El título de este extraordinario y admirable libro surge de un poema que, como ha reconocido el propio Miguel Casado, está inspirado en un autorretrato de Pierre Bonnard en su vejez, y que da cuenta de esa mirada miope que el pintor y el poeta comparten: “Pudo pintar / la miopía mirándose con esos ojos / hundidos y velados, con esos / ojos de no ver, toda la vida / mirando y sintiendo / el sentimiento de la vista”. Es esa mirada contraída que, sin embargo, padece de un exceso de potencia y que hace de la distancia su punto de convergencia: “Es la distancia / lo que hace la relación, no de lo sabido / a lo sabido, sino de lo levemente / desplazado que no anula lo familiar”. Pareciera, acaso, que el poema sea el punto de enfoque que su miopía impide. Centrados en el mundo cotidiano, los poemas van ganando poco a poco terreno a la realidad, poemas que nombran y muestran, y donde la palabra y la cualidad precisa del nombrar, toman un protagonismo cada vez más relevante, pues bajo una apariencia de tranquila sencillez y precisa armonía, se revelan complejos y llenos de matices.
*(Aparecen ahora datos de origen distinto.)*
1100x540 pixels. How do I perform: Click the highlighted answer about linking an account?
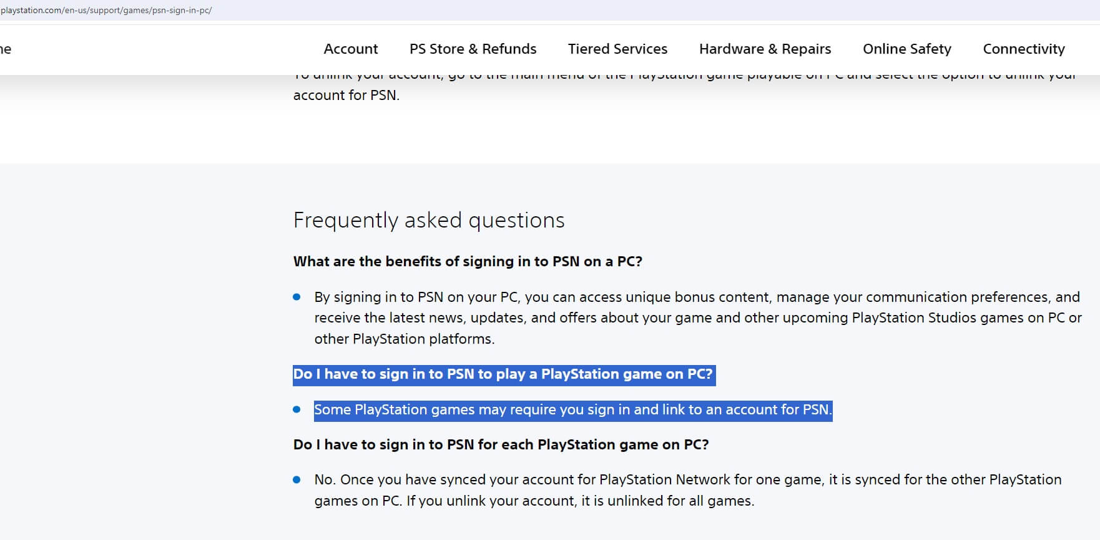click(572, 410)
Son poemas y miradas que se levantan, a veces, desde planos muy cercanos, casi mostrados bruscamente para así centrar la atención en un lugar, en una persona, en un objeto, desde encuadres poco convencionales o imprevistos, con intención de representar una realidad más cercana, o centrados en actividades cotidianas, sin artificio ni posados, presentadas despojadas de todo complemento ante el lector, ofreciendo una mezcla de observación y de subjetividad: “Lo que llena la vida / y es con ella nada, año, lo que / es todo, intensa rutina, juego / de sombras”. Así es como mantienen el asombro intacto, en la franqueza de unos poemas perdidos en la proximidad, sometidos a la concreción y a la intensidad que implican el poetizar, el entregar en la brevedad concisa del poema microcosmos que son mundos reveladores. Aquí reside una de las características primordiales de esta poesía: en su preciosa síntesis, en su logrado afán de atrapar, en pocas palabras, espacios de contemplación reveladores, pues “Lo que está por venir / -vario, misceláneo, ajeno / a jerarquía- mantiene la vida / tensa: en movimiento y casi / a punto de romperse”. El suyo es un territorio que, más allá de ser real o no, termina siendo crucialmente verdadero, convertido en poesía.

Algunos así dirán que este libro tiene y crece desde una significación fenomenológica, y tendrán razón, pero siempre teniendo en cuenta que, como ha dejado claro Antonio Carreño (“Hacia una poética de la ‘mirada’: Poesía y percepción”, Insula (460), 1985), la fenomenología, hasta hoy en día, “no sólo se ha constituido en una compleja ciencia de la observación, sino también en un riguroso método de análisis: en un modo de ver la realidad (lírica en este caso) y de analizarla”. Y esto es así porque, como dijera Hokusai en su famoso prólogo a las Cien vistas del monte Fuji, su intención era la de alcanzar en sus pinturas y dibujos, como en los poemas de este libro, el poder de poseer el soplo de la vida. Una escritura en “el hilo de la vida y la muerte”, y que acaso aquejada por “la enfermedad del tiempo”, sabe dar cuenta de una existencia poblada de correlatos directos, mostrados con la hondura de un lenguaje acerado y exacto.

Son poemas determinados por el espacio y el tiempo desde el que son contados, poemas donde late el poder desplazado de una mirada que provoca un cierto efecto de suspensión objetiva y de (des)arraigo identitario, y donde el lector apreciará el calado de una voz única y soberana, la fuerza de unos poemas que son un instrumento de indagación en la búsqueda de la revelación del poema. Y así, quien lee, crecerá con un libro que “tiene su ritmo, / su particular fiebre”, y aprenderá a ver la vida igual que “El pájaro / repite el silbido como una evidencia / mecánica, la máquina de vivir”. Palabras que nos acompañarán e irán con nosotros, como en ese grande y soberano poema que acaba justamente así, diciendo lo que es: “Tus ojos fluyen en tu voz, la piel / suave de tus manos. Voy contigo, / te escribo este poema de amor”.


Publicado en la revista "Nayagua", nº 23, Febrero 2016, p. 202-205



Una versión abreviada, se publicó como reseña en Babelia - El País, el sábado 23 de enero de 2016.